+++ Dataset +++

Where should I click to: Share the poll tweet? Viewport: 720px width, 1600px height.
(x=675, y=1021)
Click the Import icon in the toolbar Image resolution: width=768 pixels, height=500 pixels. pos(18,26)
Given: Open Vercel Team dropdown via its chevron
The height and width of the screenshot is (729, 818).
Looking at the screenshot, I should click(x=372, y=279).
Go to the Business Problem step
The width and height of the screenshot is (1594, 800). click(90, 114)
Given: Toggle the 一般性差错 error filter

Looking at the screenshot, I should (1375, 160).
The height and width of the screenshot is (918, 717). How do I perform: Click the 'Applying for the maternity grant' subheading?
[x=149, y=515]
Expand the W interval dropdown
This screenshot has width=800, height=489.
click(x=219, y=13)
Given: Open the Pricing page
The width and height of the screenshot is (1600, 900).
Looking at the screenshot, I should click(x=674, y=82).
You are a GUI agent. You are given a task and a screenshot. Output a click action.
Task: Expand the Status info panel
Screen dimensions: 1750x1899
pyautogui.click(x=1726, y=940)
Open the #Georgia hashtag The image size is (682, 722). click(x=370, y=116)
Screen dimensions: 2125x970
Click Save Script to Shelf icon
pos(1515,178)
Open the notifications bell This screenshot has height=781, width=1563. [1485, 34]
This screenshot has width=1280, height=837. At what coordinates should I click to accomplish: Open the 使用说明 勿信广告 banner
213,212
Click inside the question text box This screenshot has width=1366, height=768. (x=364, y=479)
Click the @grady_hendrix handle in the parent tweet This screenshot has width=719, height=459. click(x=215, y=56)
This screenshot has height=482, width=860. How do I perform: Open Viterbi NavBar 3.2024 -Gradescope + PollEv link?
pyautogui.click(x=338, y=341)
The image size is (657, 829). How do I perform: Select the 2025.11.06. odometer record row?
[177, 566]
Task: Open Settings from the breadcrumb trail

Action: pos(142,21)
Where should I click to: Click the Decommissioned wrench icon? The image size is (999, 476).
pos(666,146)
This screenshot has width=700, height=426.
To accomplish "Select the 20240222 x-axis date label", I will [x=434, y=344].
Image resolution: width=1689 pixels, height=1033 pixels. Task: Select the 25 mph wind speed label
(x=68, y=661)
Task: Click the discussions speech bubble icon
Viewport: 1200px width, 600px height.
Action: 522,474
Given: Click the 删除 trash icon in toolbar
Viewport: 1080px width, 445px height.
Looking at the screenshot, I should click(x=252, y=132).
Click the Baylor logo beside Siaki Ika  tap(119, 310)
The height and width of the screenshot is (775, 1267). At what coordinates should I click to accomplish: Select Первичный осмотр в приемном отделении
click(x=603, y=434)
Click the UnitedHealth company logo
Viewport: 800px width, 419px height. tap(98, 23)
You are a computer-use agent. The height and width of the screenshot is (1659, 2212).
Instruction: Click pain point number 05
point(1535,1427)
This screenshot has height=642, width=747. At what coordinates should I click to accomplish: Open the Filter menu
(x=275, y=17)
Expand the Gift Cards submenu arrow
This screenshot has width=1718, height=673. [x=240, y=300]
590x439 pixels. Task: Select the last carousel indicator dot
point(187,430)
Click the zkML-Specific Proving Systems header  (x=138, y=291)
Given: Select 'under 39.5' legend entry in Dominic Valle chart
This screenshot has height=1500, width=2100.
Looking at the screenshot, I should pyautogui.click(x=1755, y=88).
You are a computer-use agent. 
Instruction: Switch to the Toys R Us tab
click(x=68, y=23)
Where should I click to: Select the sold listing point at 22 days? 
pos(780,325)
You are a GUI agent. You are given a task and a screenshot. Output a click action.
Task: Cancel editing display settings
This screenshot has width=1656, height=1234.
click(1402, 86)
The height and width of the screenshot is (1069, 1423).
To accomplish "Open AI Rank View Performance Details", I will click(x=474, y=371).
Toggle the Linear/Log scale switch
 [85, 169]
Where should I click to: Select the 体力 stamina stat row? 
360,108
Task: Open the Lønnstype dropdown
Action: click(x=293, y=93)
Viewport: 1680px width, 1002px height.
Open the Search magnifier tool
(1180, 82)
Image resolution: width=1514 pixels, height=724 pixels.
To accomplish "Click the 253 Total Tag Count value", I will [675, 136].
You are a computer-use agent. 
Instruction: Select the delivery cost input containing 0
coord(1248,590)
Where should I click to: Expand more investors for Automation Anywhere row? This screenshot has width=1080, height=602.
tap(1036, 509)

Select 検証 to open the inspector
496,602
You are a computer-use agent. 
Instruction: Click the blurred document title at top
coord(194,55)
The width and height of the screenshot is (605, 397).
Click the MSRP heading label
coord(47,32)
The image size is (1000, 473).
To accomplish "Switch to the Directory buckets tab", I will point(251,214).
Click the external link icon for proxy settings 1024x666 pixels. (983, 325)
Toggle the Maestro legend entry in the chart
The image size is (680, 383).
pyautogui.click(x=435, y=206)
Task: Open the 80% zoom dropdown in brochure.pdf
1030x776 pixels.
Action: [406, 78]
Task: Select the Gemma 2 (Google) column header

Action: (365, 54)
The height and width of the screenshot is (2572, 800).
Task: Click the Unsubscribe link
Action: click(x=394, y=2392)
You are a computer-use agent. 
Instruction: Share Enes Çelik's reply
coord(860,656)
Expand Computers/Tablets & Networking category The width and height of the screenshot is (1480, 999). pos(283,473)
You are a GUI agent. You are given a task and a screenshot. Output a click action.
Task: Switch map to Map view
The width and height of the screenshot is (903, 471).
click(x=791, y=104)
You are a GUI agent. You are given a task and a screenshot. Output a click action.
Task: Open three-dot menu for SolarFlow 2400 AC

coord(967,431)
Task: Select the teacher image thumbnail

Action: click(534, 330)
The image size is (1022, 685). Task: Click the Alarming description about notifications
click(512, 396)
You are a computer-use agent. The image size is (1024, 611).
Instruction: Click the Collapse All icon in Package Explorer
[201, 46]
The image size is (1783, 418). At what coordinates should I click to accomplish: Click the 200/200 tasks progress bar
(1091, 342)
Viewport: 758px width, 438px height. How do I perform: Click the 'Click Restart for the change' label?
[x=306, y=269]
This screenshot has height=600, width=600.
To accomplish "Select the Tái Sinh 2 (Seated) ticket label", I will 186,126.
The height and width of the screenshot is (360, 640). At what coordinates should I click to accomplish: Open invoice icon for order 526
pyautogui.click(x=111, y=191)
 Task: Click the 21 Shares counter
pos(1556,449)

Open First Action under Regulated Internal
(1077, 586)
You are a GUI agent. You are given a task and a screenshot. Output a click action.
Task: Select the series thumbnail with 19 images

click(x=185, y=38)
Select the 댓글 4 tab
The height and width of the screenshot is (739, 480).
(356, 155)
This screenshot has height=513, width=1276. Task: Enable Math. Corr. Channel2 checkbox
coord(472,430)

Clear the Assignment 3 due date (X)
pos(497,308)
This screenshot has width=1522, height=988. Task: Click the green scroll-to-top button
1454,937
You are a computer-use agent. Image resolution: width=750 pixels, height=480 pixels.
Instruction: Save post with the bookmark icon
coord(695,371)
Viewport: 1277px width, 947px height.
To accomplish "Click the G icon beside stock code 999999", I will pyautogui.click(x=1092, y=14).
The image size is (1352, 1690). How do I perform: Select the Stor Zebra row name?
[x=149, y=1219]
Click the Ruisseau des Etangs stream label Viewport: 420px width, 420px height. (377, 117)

+++

Your assignment → Copy, character for character, the lines from the line that holds "You are a computer-use agent. Image" through the final line of the records above.

Output below →
You are a computer-use agent. Image resolution: width=750 pixels, height=480 pixels.
Instruction: Save post with the bookmark icon
coord(695,371)
Viewport: 1277px width, 947px height.
To accomplish "Click the G icon beside stock code 999999", I will pyautogui.click(x=1092, y=14).
The image size is (1352, 1690). How do I perform: Select the Stor Zebra row name?
[x=149, y=1219]
Click the Ruisseau des Etangs stream label Viewport: 420px width, 420px height. (377, 117)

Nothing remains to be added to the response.